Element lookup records
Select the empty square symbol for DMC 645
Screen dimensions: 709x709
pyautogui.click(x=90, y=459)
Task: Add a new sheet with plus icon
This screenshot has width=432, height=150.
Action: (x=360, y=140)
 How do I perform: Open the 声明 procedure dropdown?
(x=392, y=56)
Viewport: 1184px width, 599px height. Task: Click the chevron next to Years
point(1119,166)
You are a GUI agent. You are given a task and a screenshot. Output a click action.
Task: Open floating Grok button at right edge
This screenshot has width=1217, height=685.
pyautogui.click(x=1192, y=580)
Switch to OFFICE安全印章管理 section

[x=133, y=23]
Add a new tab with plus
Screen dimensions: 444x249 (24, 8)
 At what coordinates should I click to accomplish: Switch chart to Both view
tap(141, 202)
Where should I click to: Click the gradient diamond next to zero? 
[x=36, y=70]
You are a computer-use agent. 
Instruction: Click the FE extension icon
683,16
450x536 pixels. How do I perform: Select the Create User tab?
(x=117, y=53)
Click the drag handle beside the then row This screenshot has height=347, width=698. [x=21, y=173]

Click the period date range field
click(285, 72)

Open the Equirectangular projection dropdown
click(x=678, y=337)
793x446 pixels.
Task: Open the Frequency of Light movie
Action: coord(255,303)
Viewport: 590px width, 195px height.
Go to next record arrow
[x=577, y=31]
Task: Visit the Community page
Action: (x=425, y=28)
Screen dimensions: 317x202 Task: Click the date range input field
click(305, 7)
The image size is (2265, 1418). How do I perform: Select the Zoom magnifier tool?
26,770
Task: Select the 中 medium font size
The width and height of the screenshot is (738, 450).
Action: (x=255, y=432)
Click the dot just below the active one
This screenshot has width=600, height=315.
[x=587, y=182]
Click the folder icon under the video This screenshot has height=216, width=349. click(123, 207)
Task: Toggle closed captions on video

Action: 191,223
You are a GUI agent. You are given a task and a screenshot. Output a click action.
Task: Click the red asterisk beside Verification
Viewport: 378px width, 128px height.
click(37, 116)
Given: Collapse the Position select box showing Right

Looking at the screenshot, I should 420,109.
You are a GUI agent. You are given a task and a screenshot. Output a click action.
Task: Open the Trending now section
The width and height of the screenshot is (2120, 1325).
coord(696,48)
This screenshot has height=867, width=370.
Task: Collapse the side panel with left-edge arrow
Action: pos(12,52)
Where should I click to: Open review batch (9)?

Given problem:
Quote each of the records word for word, covering every one of them.

Response to this exercise:
Select the empty square symbol for DMC 645
Screen dimensions: 709x709
pyautogui.click(x=90, y=459)
Task: Add a new sheet with plus icon
This screenshot has width=432, height=150.
Action: (x=360, y=140)
 How do I perform: Open the 声明 procedure dropdown?
(x=392, y=56)
Viewport: 1184px width, 599px height. Task: Click the chevron next to Years
point(1119,166)
You are a GUI agent. You are given a task and a screenshot. Output a click action.
Task: Open floating Grok button at right edge
This screenshot has width=1217, height=685.
pyautogui.click(x=1192, y=580)
Switch to OFFICE安全印章管理 section

[x=133, y=23]
Add a new tab with plus
Screen dimensions: 444x249 (24, 8)
 At what coordinates should I click to accomplish: Switch chart to Both view
tap(141, 202)
Where should I click to: Click the gradient diamond next to zero? 
[x=36, y=70]
You are a computer-use agent. 
Instruction: Click the FE extension icon
683,16
450x536 pixels. How do I perform: Select the Create User tab?
(x=117, y=53)
Click the drag handle beside the then row This screenshot has height=347, width=698. [x=21, y=173]

Click the period date range field
click(285, 72)

Open the Equirectangular projection dropdown
click(x=678, y=337)
793x446 pixels.
Task: Open the Frequency of Light movie
Action: coord(255,303)
Viewport: 590px width, 195px height.
Go to next record arrow
[x=577, y=31]
Task: Visit the Community page
Action: (x=425, y=28)
Screen dimensions: 317x202 Task: Click the date range input field
click(305, 7)
The image size is (2265, 1418). How do I perform: Select the Zoom magnifier tool?
26,770
Task: Select the 中 medium font size
The width and height of the screenshot is (738, 450).
Action: (x=255, y=432)
Click the dot just below the active one
This screenshot has width=600, height=315.
[x=587, y=182]
Click the folder icon under the video This screenshot has height=216, width=349. click(123, 207)
Task: Toggle closed captions on video

Action: 191,223
You are a GUI agent. You are given a task and a screenshot. Output a click action.
Task: Click the red asterisk beside Verification
Viewport: 378px width, 128px height.
click(37, 116)
Given: Collapse the Position select box showing Right

Looking at the screenshot, I should 420,109.
You are a GUI agent. You are given a task and a screenshot. Output a click action.
Task: Open the Trending now section
The width and height of the screenshot is (2120, 1325).
coord(696,48)
This screenshot has height=867, width=370.
Task: Collapse the side panel with left-edge arrow
Action: pos(12,52)
Where should I click to: Open review batch (9)?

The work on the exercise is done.